### DATA
* * *

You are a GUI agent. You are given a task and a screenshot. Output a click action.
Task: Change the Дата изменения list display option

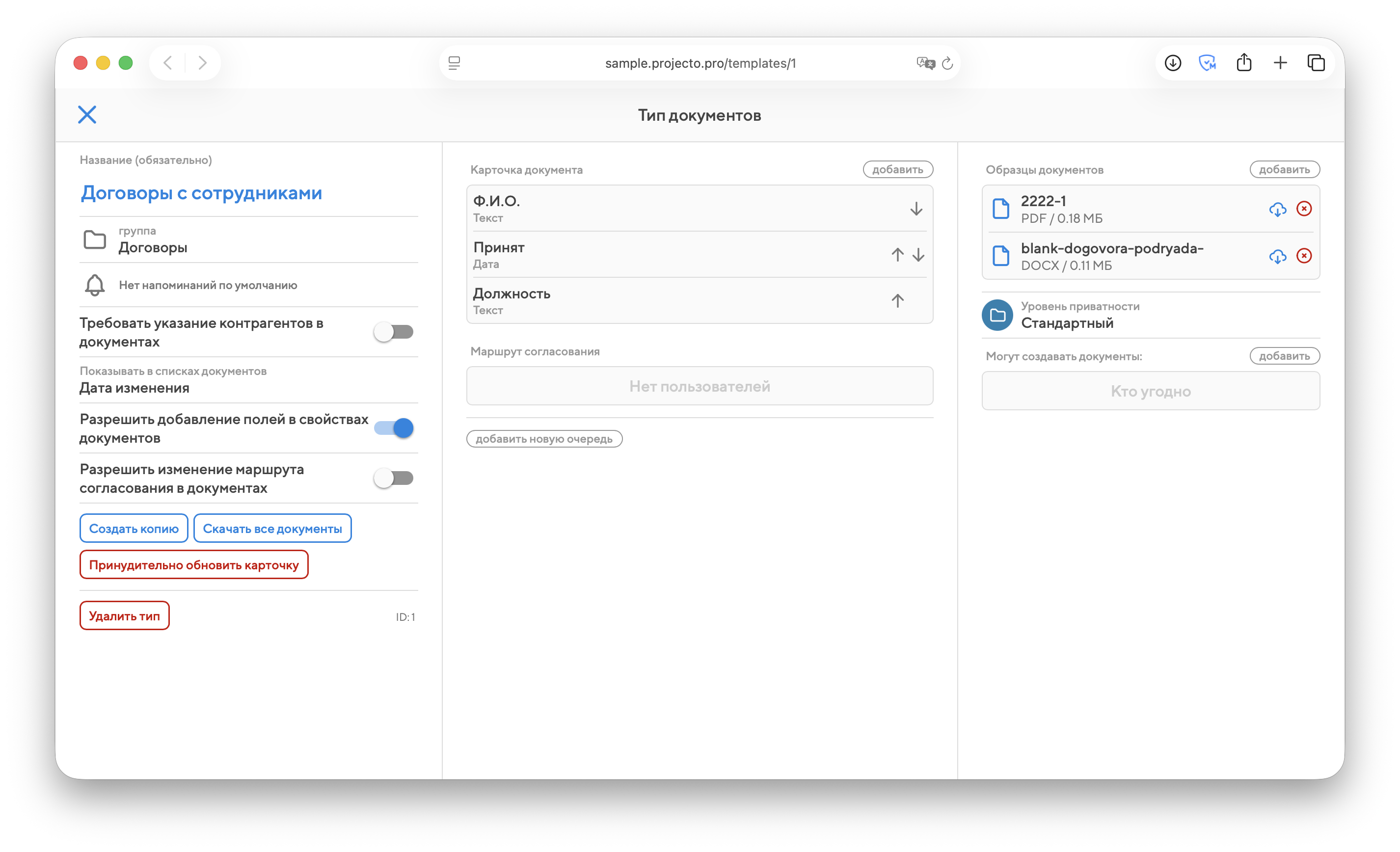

* * *

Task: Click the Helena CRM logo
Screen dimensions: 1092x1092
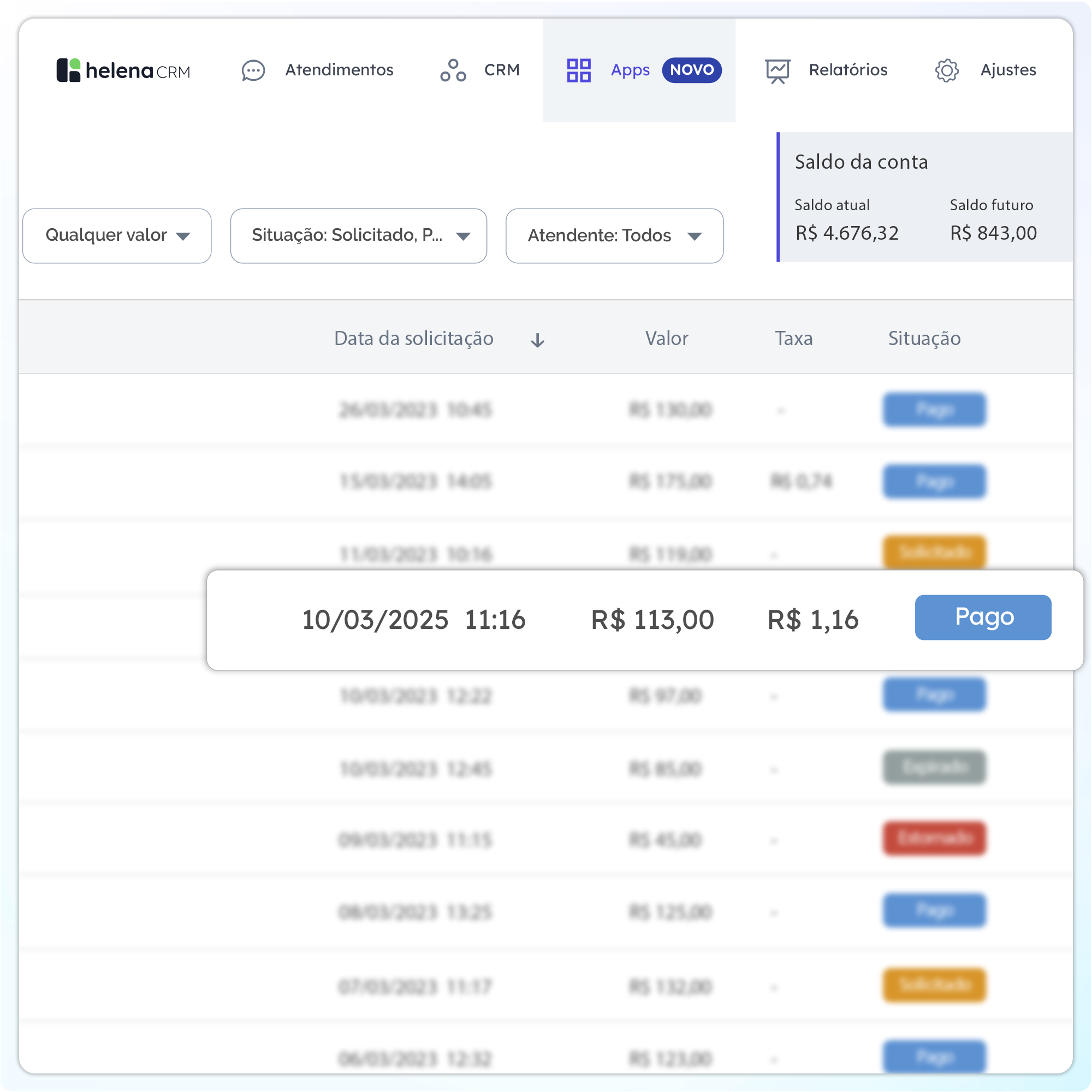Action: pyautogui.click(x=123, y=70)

* * *

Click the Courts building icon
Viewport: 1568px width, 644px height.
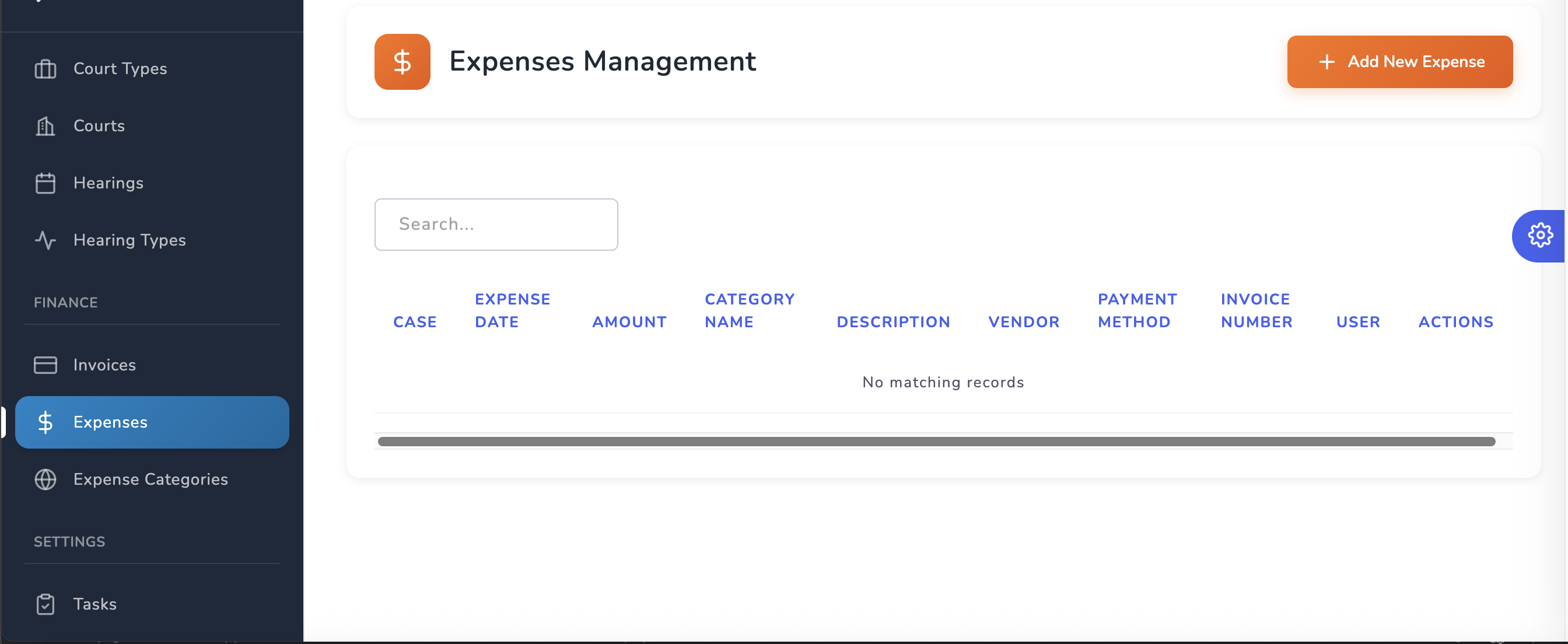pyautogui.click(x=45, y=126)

* * *

### PROMPT
Give back exactly the lines above, from the line containing "You are a GUI" through the line containing "Task: Change the", with both end lines and nothing more.

### TASK ANSWER
You are a GUI agent. You are given a task and a screenshot. Output a click action.
Task: Change the Дата изменения list display option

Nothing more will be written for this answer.